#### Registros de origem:
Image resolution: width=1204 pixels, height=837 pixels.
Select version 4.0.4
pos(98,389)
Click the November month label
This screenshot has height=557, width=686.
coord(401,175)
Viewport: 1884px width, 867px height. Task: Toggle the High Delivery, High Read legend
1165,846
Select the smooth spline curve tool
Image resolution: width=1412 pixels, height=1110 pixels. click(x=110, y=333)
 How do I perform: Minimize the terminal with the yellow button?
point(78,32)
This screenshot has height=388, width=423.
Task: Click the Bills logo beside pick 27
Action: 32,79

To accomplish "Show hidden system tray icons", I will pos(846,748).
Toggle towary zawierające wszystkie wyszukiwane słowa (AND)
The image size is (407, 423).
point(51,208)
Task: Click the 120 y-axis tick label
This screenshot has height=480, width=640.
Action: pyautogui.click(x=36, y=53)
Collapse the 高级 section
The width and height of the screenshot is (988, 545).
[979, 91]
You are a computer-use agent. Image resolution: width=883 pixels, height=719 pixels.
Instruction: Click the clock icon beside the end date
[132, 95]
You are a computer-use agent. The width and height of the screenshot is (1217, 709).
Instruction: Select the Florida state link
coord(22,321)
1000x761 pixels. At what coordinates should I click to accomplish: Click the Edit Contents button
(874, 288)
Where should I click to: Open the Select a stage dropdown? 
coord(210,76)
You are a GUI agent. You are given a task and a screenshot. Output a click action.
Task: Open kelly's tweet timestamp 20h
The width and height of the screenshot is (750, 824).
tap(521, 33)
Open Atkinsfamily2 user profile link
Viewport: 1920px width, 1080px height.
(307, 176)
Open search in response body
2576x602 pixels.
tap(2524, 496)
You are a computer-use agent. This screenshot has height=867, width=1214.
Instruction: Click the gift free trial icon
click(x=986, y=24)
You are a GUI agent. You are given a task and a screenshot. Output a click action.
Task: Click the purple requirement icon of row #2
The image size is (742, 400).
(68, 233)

#### Descrição da tarefa:
Encontre no material todas as linhas que contêm a palavra "Select" e copie-as. Diferencie maiúsculas de minúsculas.

#### Solução completa:
Select version 4.0.4
Select the smooth spline curve tool
Instruction: Select the Florida state link
Where should I click to: Open the Select a stage dropdown? 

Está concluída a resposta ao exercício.